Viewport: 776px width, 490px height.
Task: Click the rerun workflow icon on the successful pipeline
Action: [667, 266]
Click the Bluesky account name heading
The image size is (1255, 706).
...
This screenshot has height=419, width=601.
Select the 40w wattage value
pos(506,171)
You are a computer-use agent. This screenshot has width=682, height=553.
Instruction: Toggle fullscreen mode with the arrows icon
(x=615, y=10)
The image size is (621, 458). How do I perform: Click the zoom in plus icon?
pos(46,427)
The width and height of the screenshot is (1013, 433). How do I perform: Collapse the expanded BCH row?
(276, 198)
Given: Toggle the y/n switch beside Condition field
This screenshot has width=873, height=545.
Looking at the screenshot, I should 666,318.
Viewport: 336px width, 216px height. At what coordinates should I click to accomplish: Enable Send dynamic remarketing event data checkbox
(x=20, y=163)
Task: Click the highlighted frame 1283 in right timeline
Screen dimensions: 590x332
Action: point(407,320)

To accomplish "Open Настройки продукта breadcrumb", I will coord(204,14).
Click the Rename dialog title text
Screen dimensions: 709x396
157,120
==
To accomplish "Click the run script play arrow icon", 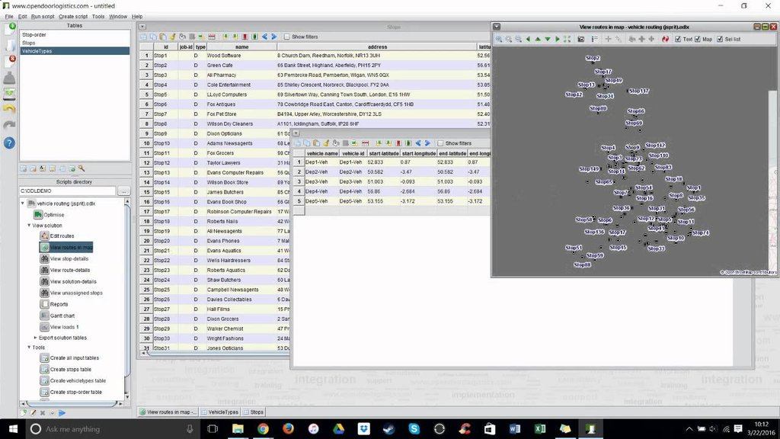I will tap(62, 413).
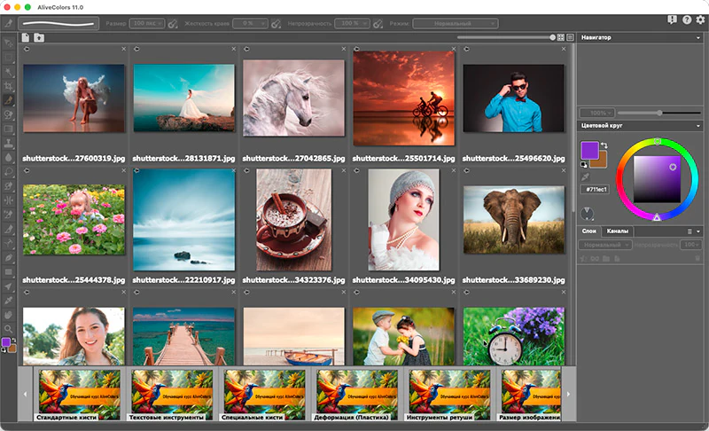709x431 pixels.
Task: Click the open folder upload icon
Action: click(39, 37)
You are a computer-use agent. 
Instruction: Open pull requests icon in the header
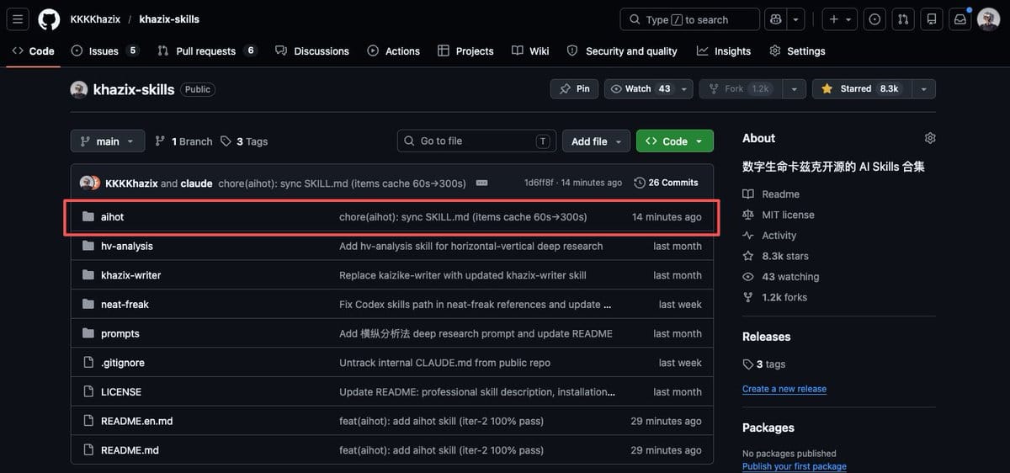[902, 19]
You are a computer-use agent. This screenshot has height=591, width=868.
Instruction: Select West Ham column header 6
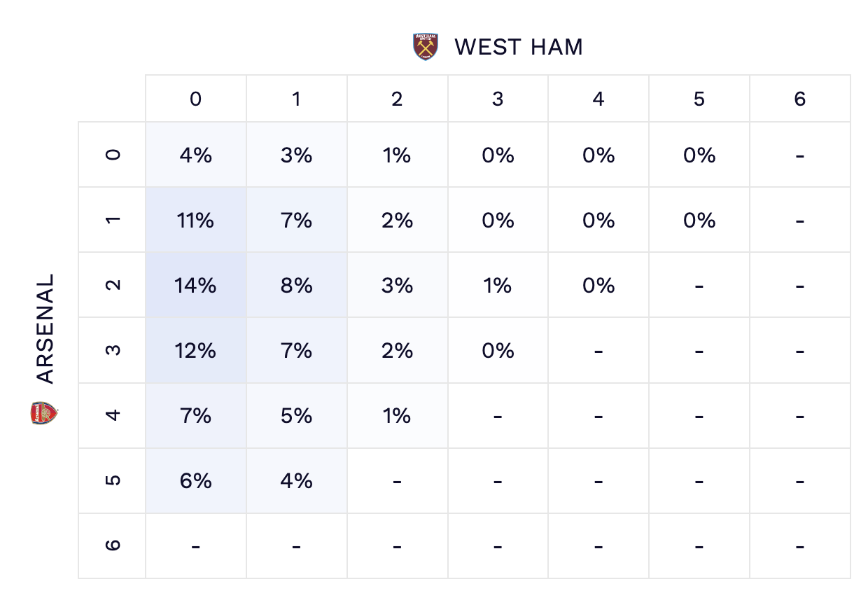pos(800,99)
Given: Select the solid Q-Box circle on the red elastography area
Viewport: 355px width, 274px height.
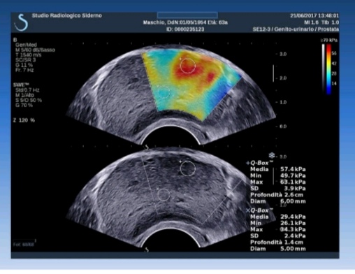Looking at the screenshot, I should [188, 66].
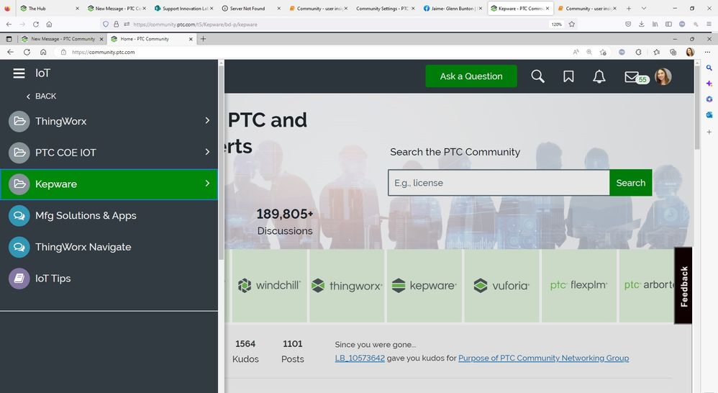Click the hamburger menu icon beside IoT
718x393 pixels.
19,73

*Problem details*.
Could you report how many lines in the data above include the word "computer"? Give the number and nothing more.

*Solved exercise*.
3